Friday, July 22, 2011

Book Review - The Jackrabbit Factor by Leslie Householder

I've been down in the dumps of late.  Rather frustrated with a very uncertain future.  Sweetie and I went to the library yesterday and selected a few books.  As we approached the counter the clerk, after registering Sweetie's card, produced a book that was on hold for her.  It was The Jackrabbit Factor.

Sweetie had never heard of it and was quite certain that she had never requested it from the library.  We checked it out any way.  I had picked up a Dean Koontz novel I had not read yet and was very excited to read it.

Sometime during the day, on an impulse I picked up The Jackrabbit Factor and began to read.  I hated it.  I fought it.  I criticized it.  I complained about it.  And now, less than 24 hours later, I've finished it.

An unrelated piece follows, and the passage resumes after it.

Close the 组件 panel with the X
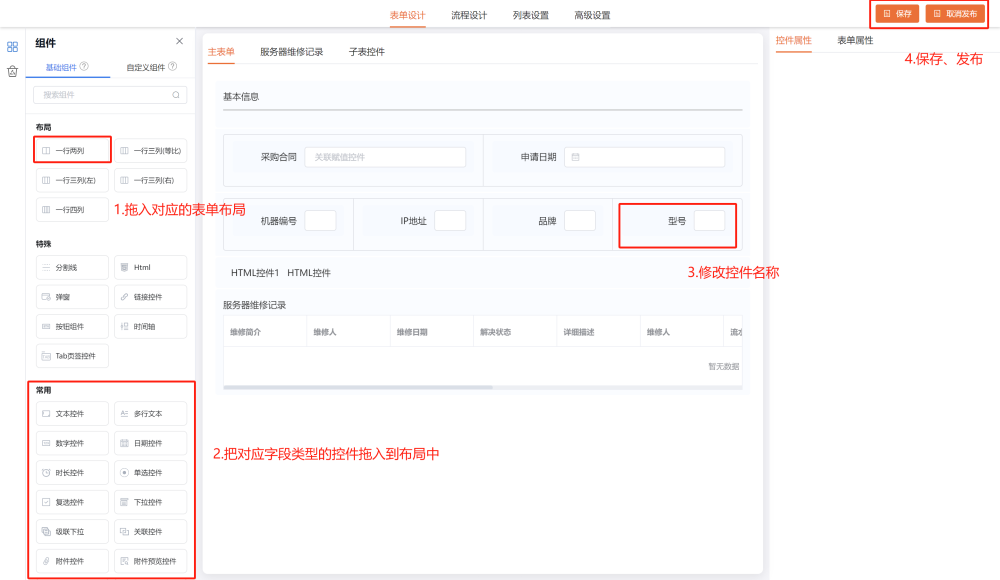 [179, 42]
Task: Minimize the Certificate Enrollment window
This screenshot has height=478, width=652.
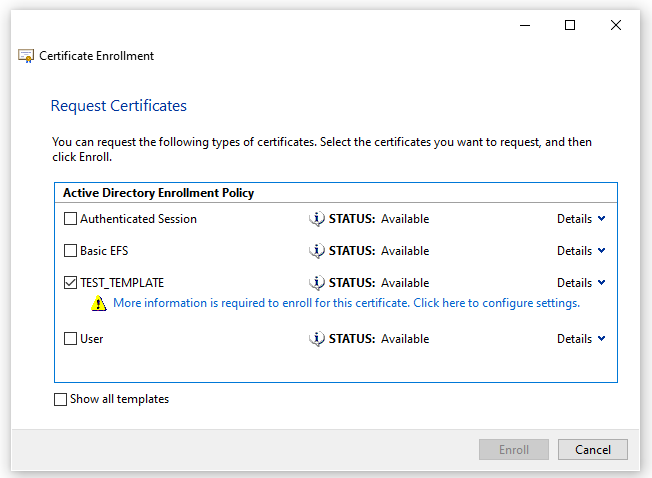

I hate self help books.  I mocked Stephen R. Covey's praise for the book as I read the back cover.  While praising Householder, Covey seemed to reveal his own vanity.  Inside the cover I feared I had found yet another purveyor of the gospel of greed.

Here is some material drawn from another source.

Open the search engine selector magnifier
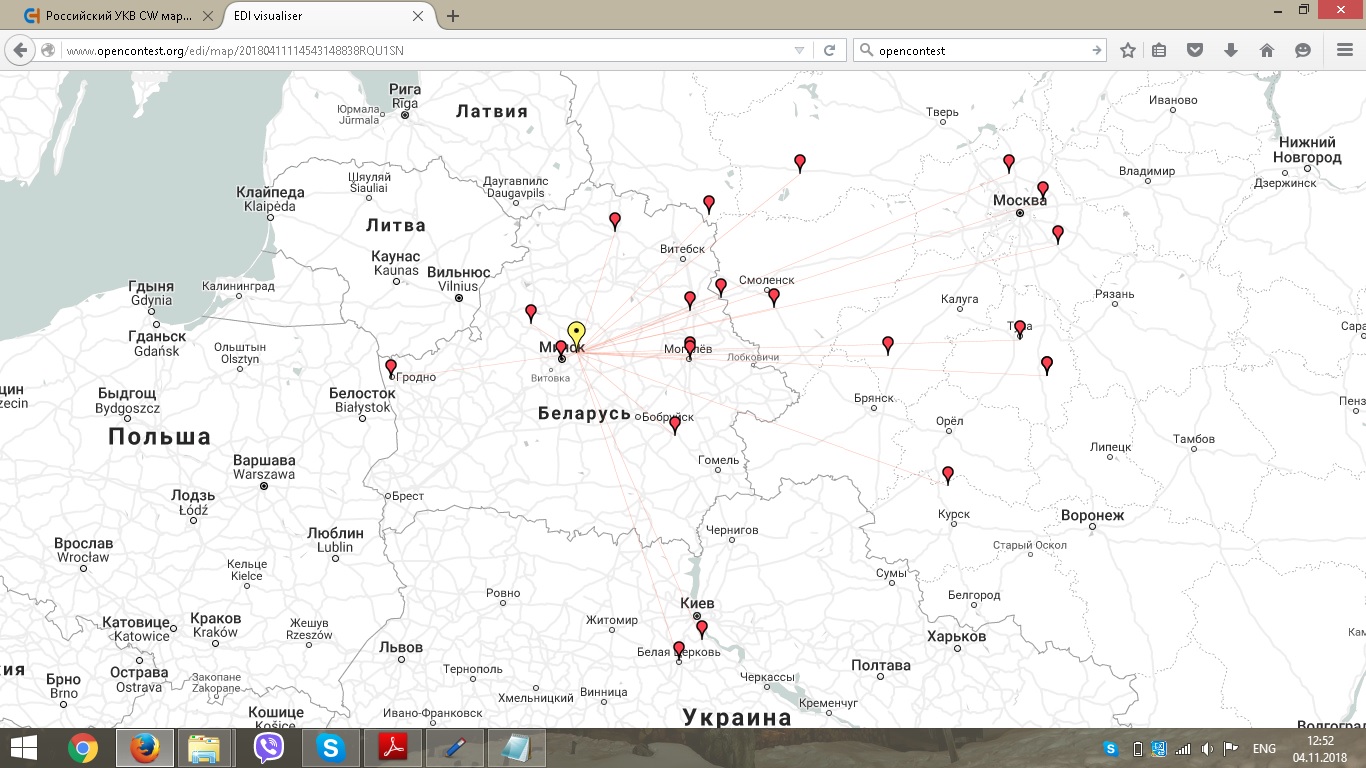Viewport: 1366px width, 768px height. (x=867, y=50)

I have a friend who often quotes his mission president,
 "He who worships at the altar of self-improvement, also worships a false God."
While I have no real beef with Covey's 7 Habits, I do have a good deal to say about the Korihor-esque approach to life management he has incorporated into the paper and computer systems he sells.  I have become certain that success comes, not from taking control of our lives, but from giving control to God.  That method has largely governed my life for the past six years and has been far more productive than the Covey method I used for so many years before that.  While planning is necessary, Richard Eyre's method as described in The Three Deceivers, is far more productive, much less time consuming and tons more fun.

The Three Deceivers was not a self help book, by my definition, but rather a fresh way of looking at life.  In the end, so was The Jackrabbit Factor.  While I am repulsed by greed, which revulsion probably tainted my view as I began the read; I am inspired by abundant thinking, which this book fostered in a bright new way.

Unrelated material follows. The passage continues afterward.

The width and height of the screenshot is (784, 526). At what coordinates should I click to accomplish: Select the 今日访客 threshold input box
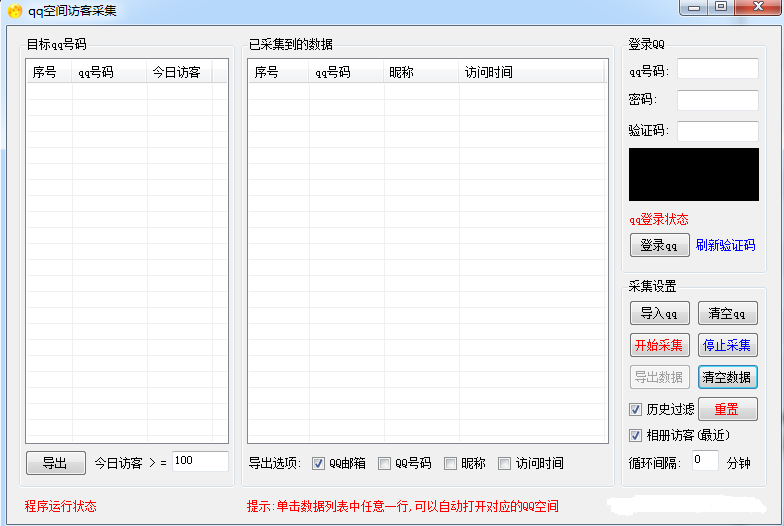(x=200, y=461)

I harbor queasy misgivings about the rah rah approach of Anthony Robbins, Smith/Covey Inc. and others who attract wealth by promising wealth to others who'll follow their "programs."  And the Householders seem to have pursued the same course.  It all seems too gimmicky to me.  But hey, if there is something I can glean from all the hoopla, why not.  It hasn't cost me anything but a bit of time, which I'd probably have wasted any way.

The part I liked was mostly stuff I have already experienced and had previously come to believe.  The fact that I've been down in the dumps is a clear indicator that I had not been living congruently with those beliefs, though.  Looking back I realize my life is replete with examples of how these methods of thinking really work.  I must credit the book with stimulating a more concentrated focus on the matter and thus a marked emergence from the doldrums.  The fundamental things are true, powerful and available to all.  But you don't need to buy the book, I'll gladly teach them to you for free.

Householder points out that the "things we want, want us."  In this case the book seems to have wanted me when I didn't necessarily want it.  I have to admit that it did turn up at a most opportune time.